Developers Continue to Focus Efforts on Formulation Improvements, According to Findings from Decision Resources Group

BURLINGTON, Mass., March 17, 2014 /PRNewswire/ — Decision Resources Group finds that, according to insights from surveyed U.S. and European psychiatrists and U.S. managed care (MCO) pharmacy directors, a therapy resulting in reduced use of opioids compared with existing therapies is one of the greatest unmet needs in the treatment of opioid addiction. Although clinical data and the opinions of interviewed thought leaders indicate that no emerging opioid addiction therapies have demonstrated the potential to fulfill this unmet need to date, the emerging buprenorphine implant (Titan Pharmaceuticals’ Probuphine) is poised to offer a six-month duration of action, which is expected to result in improved compliance and a lower risk of abuse over available buprenorphine-containing products.


Other key findings from the DecisionBase 2014 report entitled Opioid Addiction: How Will Physicians and Payers Value Advances in Drug Delivery?:

    --  Reckitt Benckiser's Suboxone: Clinical data and the opinions of
        interviewed thought leaders indicate that no currently available opioid
        addiction therapies have advantages over sales-leading
        buprenorphine/naloxone sublingual film (Reckitt Benckiser's Suboxone) on
        reducing opioid use.
    --  Price per day for treatment: Decision Resources Group's analysis of
        physician survey results found that of several attributes tested, price
        per day was by a large margin the most important attribute influencing
        surveyed psychiatrists' likelihood of prescribing a given target product
        profile for opioid addiction. In the first half of 2013, generic
        versions of the buprenorphine/naloxone sublingual tablet became
        available, and the availability of these products is expected to lead to
        an even greater importance of price per day in physicians' prescribing
        decisions in the near future.
    --  Dosing frequency: Surveyed U.S. MCO pharmacy directors are notably
        receptive to new opioid addiction therapies that offer less frequent
        dosing over currently available therapies. We expect that Probuphine
        will match the improvements on delivery that surveyed U.S. payers
        indicated would be required for inclusion on MCO formularies.

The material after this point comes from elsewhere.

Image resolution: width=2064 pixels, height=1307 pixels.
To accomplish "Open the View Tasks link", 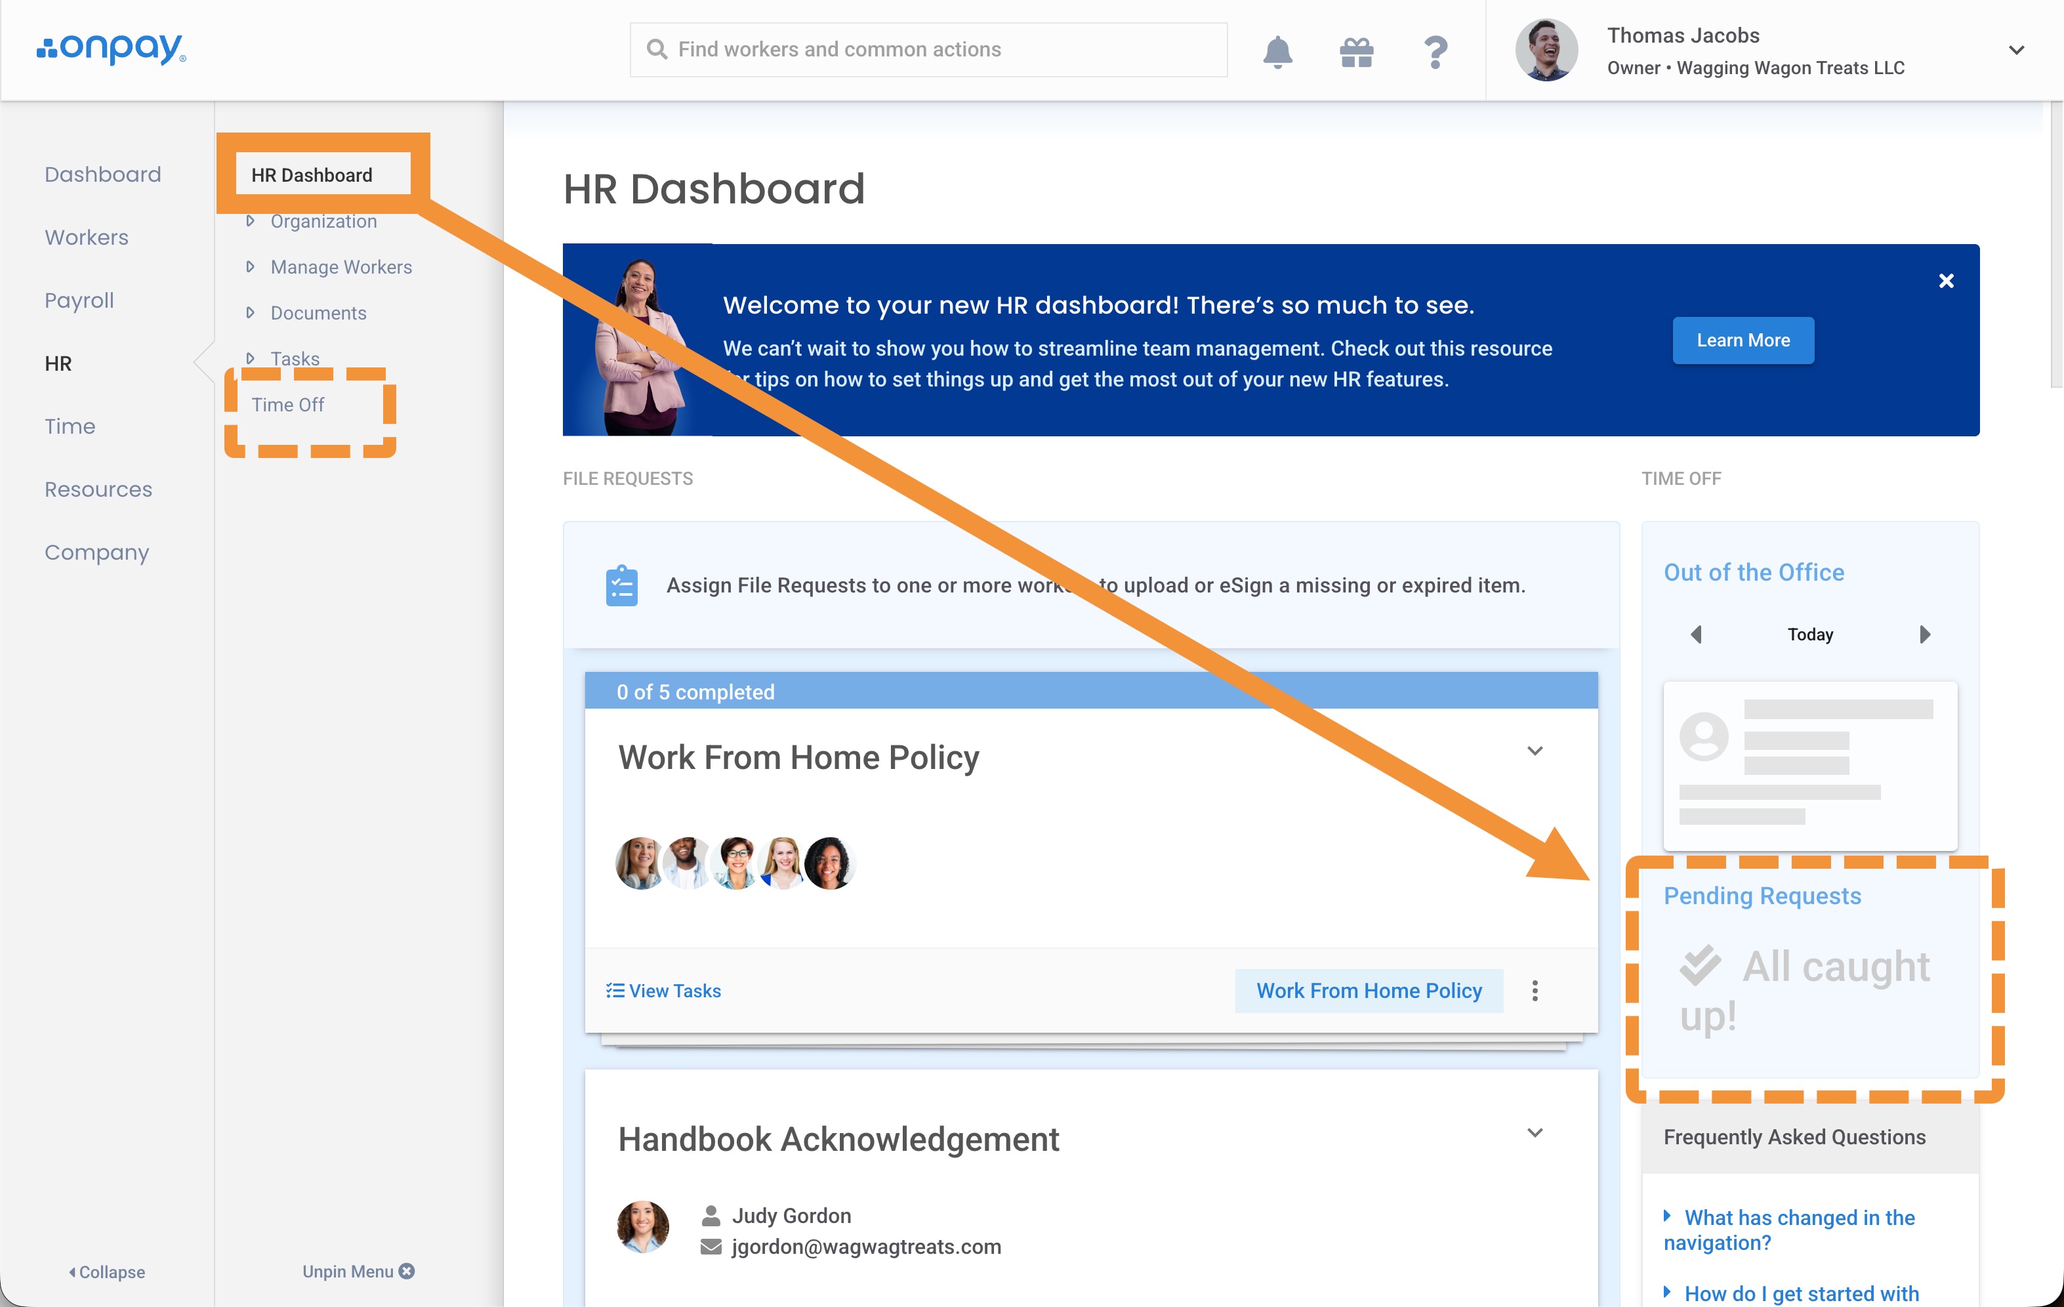I will (663, 991).
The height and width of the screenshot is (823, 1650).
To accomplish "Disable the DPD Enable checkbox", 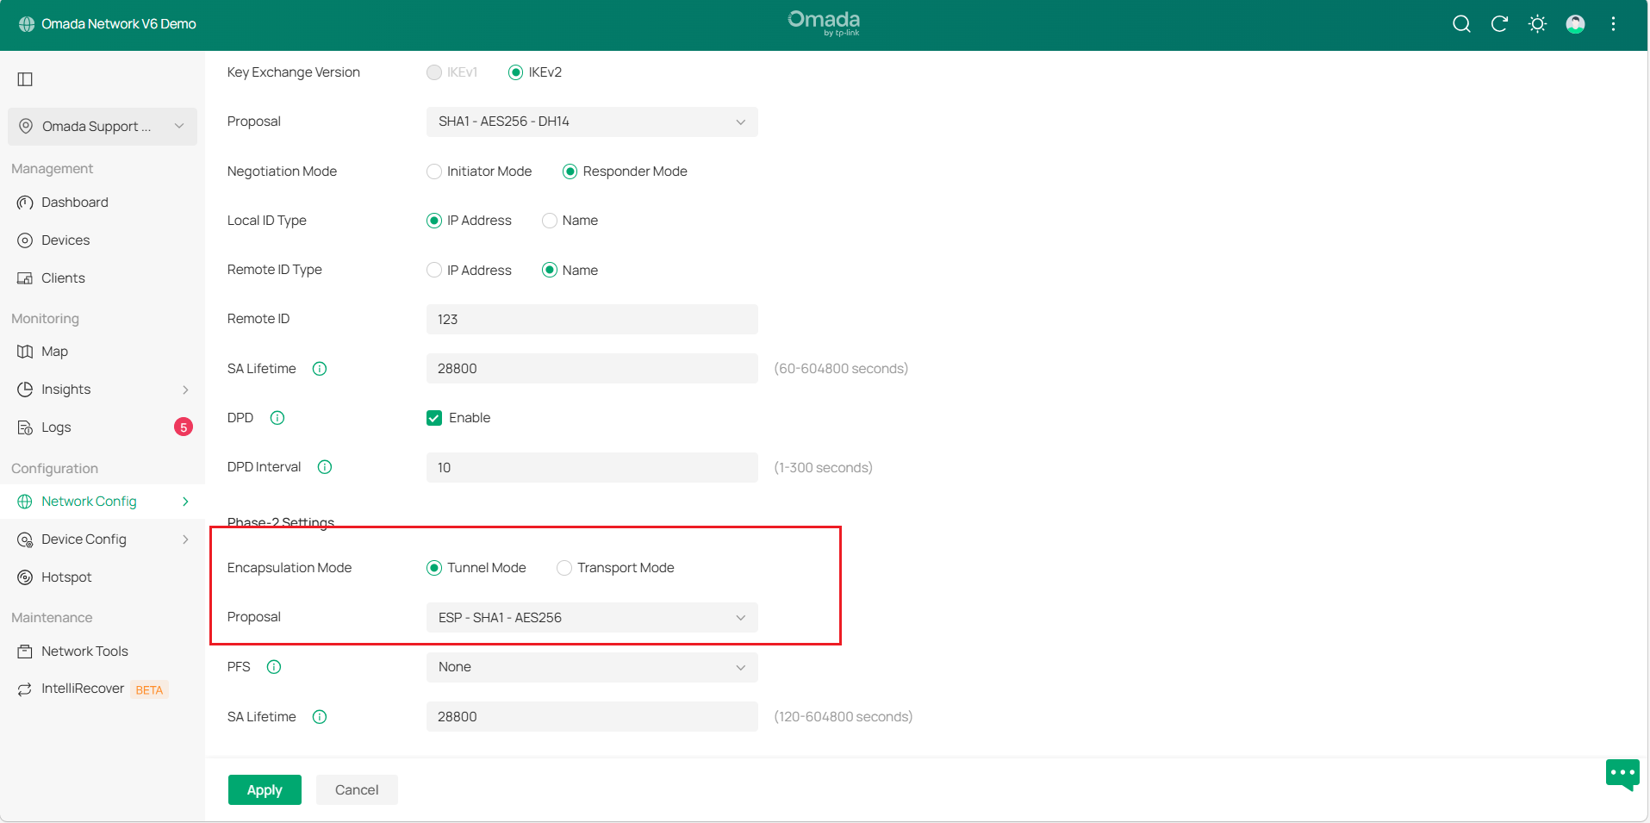I will [434, 417].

Comments from Decision Resources Group Analyst Natalie Taylor, Ph.D.:

    --  "The responses from our survey of MCO pharmacy directors indicate that
        improved dosing frequency represents a valuable attribute for an
        emerging opioid addiction therapy. Payers may perceive there is a
        greater likelihood that opioid addiction patients would be compliant
        with their medication if it did not require once-daily dosing."
    --  "Our analysis of physician survey results reveals that a six-month
        dosing interval is not a large enough clinical advantage to overcome the
        negative effect of a high price per treated day on physician preference
        and prescribing likelihood, presumably due to the market access hurdles
        such a therapy would face."

About Decision Resources Group

Decision Resources Group offers best-in-class, high-value information and insights on critical issues within the healthcare industry. Clients rely on this analysis and data to make informed decisions. Find out more at www.DecisionResourcesGroup.com.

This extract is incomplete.